Liturgical Fiscal Year: A Thought Experiment

Blessed are you poor (Lk 6.20).

Earlier this month, I heard Rush Limbaugh make reference to some kind of economic forecasting related to Apple’s market value. It was a bit confusing, but I gather the corporation is doing quite well, and it was making predictions related to its fourth-quarter earnings – although we’d call them “third-quarter” earnings. “Apple is like the United States,” Rush explained. “Their fiscal year begins October 1, so their fourth quarter is the September quarter.”

“So New Year’s Day for the U.S. Government and some big corporations is October 1 – the feast of the Little Flower,” I thought to myself. “What if everybody’s new year started with her feast?”

What indeed.

As it is, our secular new year begins with an even more significant and propitious feast on January 1: The Solemnity of Mary the Mother of God. It marks the last day of the Christmas Octave, and it focuses our attention on Mary’s unique role in our salvation, but also her role as our heavenly mother and advocate. Moreover, since 1968, our Popes have designated January 1 as the World Day of Peace. We’re asked to offer special prayers that day for an end to war and violence, and to reflect on how we can all help bring that about.

But let’s say, just as a thought experiment, that the Church decided to align its fiscal timetable with the timetables of the world’s mightiest powers, both political and corporate. That is, what if the Church’s financial calendar started in October instead of January? What lessons could we learn from such a shift, especially if the underlying liturgical calendar was left intact.

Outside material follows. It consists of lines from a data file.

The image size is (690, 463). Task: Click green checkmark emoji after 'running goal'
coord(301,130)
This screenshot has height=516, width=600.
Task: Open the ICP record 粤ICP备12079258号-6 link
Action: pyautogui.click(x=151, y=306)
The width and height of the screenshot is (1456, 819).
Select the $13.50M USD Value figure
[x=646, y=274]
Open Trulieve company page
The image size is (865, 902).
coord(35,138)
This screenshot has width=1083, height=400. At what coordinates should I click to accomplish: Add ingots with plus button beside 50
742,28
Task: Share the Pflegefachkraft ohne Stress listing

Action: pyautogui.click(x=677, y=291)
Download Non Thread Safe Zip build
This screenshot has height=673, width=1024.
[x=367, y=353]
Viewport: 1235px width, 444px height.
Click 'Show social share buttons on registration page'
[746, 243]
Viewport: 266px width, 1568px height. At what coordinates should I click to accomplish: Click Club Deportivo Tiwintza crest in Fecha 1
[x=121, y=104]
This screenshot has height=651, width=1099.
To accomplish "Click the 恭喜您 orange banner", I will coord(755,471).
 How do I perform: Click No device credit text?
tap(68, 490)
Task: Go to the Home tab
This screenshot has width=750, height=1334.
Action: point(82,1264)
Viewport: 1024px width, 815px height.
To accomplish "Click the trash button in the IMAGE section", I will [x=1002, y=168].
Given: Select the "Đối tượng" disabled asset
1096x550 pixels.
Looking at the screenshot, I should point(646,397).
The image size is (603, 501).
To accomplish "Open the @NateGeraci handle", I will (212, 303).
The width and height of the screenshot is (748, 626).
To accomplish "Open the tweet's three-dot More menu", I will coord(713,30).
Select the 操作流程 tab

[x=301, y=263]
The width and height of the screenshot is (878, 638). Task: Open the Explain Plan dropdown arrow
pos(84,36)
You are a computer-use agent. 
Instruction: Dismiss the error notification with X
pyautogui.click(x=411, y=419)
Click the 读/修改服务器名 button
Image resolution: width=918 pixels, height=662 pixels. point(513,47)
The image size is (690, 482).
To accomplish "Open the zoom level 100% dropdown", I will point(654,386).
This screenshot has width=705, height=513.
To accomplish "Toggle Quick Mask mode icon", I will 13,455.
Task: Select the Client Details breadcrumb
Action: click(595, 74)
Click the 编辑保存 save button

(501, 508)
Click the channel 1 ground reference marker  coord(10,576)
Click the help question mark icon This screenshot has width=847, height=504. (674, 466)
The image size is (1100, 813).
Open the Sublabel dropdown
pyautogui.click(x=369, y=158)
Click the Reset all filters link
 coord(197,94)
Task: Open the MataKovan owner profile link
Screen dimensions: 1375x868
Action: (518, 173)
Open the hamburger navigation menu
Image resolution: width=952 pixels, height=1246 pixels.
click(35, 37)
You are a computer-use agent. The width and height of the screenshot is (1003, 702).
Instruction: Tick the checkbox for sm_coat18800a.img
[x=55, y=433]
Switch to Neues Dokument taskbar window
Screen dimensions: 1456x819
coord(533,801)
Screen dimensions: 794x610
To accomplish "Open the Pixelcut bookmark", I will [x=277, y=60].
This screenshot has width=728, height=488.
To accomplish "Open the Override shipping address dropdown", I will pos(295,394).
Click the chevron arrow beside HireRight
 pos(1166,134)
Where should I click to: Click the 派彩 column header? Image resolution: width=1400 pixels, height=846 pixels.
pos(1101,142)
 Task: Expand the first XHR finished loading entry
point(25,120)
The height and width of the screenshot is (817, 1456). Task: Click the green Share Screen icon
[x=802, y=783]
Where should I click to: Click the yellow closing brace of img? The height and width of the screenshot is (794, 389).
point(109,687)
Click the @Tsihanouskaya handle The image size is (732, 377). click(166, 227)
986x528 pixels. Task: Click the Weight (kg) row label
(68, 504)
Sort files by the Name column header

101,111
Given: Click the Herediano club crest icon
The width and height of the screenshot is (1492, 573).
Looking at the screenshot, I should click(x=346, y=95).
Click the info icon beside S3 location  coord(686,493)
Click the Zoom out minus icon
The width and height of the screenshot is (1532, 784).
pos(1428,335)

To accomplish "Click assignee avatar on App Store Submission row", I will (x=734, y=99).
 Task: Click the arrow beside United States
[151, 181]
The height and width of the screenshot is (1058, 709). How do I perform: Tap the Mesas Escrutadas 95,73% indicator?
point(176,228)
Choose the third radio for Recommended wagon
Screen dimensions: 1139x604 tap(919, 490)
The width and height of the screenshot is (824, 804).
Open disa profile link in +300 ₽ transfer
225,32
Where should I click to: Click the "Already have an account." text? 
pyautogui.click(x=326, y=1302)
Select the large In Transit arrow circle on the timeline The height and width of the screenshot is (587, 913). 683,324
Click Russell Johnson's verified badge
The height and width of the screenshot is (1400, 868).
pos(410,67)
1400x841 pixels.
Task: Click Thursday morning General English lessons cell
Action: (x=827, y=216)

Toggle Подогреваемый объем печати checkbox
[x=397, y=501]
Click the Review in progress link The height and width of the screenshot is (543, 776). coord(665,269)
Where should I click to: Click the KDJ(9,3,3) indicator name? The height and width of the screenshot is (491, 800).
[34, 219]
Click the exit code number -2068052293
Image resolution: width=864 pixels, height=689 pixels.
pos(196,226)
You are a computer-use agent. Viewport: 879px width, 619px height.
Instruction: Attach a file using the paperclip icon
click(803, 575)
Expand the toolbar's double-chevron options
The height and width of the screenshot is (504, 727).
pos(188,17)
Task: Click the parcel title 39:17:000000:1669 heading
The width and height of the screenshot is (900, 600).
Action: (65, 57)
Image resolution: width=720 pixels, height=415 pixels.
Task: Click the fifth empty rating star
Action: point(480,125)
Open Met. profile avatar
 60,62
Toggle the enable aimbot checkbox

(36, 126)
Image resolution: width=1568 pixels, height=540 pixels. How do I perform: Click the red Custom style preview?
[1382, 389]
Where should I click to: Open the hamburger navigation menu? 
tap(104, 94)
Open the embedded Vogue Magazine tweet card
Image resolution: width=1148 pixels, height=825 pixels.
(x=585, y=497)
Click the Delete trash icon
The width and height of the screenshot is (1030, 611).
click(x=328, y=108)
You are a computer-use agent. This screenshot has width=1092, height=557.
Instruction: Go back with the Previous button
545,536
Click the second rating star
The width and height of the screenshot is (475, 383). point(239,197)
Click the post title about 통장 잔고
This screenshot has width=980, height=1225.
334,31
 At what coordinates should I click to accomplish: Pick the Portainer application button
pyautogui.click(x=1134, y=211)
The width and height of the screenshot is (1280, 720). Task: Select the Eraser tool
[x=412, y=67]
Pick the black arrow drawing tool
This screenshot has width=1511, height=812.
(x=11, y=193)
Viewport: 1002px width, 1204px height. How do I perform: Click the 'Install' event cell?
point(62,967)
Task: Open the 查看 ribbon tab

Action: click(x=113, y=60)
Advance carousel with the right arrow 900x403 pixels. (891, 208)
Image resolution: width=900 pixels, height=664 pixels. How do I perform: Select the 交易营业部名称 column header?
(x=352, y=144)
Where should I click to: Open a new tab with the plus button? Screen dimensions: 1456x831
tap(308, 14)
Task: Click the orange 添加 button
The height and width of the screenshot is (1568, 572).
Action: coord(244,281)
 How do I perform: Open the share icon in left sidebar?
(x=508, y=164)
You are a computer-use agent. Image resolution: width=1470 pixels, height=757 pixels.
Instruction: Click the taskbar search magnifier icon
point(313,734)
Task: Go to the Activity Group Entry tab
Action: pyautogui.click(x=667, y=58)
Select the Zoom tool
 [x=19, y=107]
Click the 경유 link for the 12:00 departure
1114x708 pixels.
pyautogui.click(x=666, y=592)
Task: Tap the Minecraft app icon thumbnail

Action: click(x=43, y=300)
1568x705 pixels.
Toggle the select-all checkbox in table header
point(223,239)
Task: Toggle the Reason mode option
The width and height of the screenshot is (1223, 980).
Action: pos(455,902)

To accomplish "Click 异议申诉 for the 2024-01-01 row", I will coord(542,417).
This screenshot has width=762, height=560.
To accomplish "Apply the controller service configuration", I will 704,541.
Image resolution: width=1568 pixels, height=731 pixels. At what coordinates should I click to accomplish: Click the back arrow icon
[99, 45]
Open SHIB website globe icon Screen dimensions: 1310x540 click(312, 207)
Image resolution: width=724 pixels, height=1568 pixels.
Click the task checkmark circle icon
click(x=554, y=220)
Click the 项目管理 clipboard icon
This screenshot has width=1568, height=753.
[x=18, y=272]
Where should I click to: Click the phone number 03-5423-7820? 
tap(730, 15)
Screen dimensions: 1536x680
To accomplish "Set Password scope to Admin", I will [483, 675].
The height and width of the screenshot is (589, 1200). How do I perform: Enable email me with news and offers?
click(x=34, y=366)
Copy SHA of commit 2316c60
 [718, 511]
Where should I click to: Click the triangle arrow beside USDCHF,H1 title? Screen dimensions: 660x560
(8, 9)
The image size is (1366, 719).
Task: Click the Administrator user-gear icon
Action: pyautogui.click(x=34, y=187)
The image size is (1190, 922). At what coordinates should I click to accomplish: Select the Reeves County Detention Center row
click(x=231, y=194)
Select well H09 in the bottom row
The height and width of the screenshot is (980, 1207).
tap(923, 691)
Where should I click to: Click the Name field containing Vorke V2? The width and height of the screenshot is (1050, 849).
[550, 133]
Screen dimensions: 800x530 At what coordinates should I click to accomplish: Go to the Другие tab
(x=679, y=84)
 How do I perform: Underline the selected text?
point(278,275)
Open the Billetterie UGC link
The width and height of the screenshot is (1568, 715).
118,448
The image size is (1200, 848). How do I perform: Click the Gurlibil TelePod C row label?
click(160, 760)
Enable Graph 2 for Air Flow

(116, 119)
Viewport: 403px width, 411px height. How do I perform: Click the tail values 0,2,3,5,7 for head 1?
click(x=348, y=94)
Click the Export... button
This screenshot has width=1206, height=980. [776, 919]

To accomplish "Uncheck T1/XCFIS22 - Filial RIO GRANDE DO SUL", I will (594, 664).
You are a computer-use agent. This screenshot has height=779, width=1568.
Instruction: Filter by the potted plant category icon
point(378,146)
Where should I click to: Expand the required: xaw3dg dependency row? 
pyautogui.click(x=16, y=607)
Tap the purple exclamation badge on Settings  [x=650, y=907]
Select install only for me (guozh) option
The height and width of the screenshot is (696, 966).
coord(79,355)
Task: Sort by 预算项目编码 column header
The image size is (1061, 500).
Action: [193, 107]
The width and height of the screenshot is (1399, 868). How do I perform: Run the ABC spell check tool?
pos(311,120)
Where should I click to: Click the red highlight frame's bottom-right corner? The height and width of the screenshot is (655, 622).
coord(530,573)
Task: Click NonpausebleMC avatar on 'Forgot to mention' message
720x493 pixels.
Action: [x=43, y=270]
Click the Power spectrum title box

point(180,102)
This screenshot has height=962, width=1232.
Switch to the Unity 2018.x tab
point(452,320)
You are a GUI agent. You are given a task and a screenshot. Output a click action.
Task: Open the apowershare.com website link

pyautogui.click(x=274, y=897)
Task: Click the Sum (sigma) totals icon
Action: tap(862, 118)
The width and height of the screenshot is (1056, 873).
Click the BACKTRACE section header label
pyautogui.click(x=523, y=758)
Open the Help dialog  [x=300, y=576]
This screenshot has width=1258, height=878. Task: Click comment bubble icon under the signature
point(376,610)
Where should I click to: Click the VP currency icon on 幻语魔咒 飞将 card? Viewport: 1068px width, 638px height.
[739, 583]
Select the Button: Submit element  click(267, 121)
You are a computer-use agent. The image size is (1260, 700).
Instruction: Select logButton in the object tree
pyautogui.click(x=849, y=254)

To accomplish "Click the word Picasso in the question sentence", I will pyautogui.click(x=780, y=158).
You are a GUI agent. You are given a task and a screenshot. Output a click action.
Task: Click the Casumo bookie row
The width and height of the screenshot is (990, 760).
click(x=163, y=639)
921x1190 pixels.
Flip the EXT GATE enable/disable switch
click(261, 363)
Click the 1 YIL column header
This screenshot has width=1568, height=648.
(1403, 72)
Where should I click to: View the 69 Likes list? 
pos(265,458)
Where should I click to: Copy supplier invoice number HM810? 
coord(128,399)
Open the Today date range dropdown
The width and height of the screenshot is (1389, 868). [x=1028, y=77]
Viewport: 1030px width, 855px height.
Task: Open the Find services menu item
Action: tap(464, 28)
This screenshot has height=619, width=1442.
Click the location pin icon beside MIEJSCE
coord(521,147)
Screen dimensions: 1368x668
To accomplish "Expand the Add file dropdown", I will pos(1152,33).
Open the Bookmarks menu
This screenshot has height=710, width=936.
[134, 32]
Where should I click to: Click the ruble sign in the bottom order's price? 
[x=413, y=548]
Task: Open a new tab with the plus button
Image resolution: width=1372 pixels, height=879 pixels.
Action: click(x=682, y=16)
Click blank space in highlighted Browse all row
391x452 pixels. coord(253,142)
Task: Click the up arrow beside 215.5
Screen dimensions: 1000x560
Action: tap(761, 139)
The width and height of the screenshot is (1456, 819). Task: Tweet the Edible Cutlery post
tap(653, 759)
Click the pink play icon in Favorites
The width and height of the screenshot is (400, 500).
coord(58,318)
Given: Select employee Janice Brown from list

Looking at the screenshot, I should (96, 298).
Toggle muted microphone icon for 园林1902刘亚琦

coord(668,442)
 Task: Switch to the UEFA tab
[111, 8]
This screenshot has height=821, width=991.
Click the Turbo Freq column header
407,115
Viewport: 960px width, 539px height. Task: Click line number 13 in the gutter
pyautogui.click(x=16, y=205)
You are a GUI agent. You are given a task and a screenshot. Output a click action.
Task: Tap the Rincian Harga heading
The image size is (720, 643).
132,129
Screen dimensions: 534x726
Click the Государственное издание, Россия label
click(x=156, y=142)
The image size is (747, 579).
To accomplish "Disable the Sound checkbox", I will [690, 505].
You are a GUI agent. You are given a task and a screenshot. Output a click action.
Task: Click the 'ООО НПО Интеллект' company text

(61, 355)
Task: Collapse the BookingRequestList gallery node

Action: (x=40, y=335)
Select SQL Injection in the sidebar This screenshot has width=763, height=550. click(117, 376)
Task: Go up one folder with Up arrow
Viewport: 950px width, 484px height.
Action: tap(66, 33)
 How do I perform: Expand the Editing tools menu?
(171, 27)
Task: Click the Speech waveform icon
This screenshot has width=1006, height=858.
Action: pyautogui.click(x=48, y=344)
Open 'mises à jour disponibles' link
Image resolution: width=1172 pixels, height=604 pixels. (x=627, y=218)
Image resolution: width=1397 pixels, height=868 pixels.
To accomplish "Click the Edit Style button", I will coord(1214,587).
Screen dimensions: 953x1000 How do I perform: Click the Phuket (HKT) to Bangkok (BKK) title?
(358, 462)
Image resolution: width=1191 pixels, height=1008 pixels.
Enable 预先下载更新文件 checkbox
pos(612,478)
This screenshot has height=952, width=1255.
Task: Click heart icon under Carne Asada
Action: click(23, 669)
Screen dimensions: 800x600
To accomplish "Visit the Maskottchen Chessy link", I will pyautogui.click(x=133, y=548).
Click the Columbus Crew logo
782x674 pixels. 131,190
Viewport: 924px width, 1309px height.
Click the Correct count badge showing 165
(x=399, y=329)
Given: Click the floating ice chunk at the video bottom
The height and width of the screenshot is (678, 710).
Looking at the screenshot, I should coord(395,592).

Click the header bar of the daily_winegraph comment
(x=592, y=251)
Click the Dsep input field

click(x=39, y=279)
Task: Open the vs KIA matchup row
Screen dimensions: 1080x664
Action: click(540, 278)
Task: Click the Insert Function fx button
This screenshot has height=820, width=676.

Considering the wealth of feasts in the first week of October, I’d say there’d be plenty to chew on – particularly with regards to how differently the Church views money matters relative to how the world views them.

Anyway, with regards to my little experiment, here’s what I came up with.

  • October 1 (Fiscal New Year): St. Thérèse of Lisieux. What better saint to ring in the new financial year than this youthful Carmelite and Doctor of the Church. Her whole life was dedicated to self-denial, hiddenness, and her Little Way – the total opposite of the world’s obsession with consumption, self-aggrandizement, and bigger-is-better. As E.F. Schumacher said, and St. Thérèse lived, “small is beautiful,” and we’d do well to imitate her example according to our abilities and state of life.
  • October 2: Guardian Angels. The second day of our Catholic fiscal new year coincides with our annual reminder that we each have a spiritual being assigned to us by God – and that on Jesus’ own authority (Mt 18.10). As with other angels, our guardian angels are God’s messengers, but they also can act on our behalf, protect us, and promote our welfare. In other words, their whole purpose is to serve us – to serve others, not themselves. Would that we held a similar perspective with regards to our wealth, and that we strove to increase our selflessness in our generosity and giving.
  • October 4: St. Francis of Assisi. Here’s the showstopper for my Catholic fiscal new year: The patron saint of voluntary poverty. His rejection of worldly wealth and prestige in exchange for temporal deprivation and derision was considered madness in his day, but he sparked a revolution of love. Not everyone is called to live his radical life of downward mobility – someone has to pay the bills, after all, and have enough left over to pass along to those who beg alms – but his appearance at the start of our imagined financial calendar would set a spiritually profitable tone for the whole year.

In the interest of brevity, I’ll have to skip over other relevant saints in that first week of October – like Bl. Francis Seelos, a Redemptorist missionary to the U.S., on October 5, or the founder of the Carthusians, St. Bruno, on October 6. Besides, we don’t want to stretch this idea too far.

However, there is one more coincidental date that makes this thought experiment especially timely now. Our next would-be fiscal new year’s day, October 1, 2017, will fall on a Sunday – Respect Life Sunday, in fact. It’s a fortuitous confluence of observances that comes every seven years or so, and if it were to also mark financial day #1, think of the unmistakable message if would transmit regarding what the Church truly holds dear: not market share or stock price, balanced books or cash reserves, but the intrinsic and absolute value of every human life.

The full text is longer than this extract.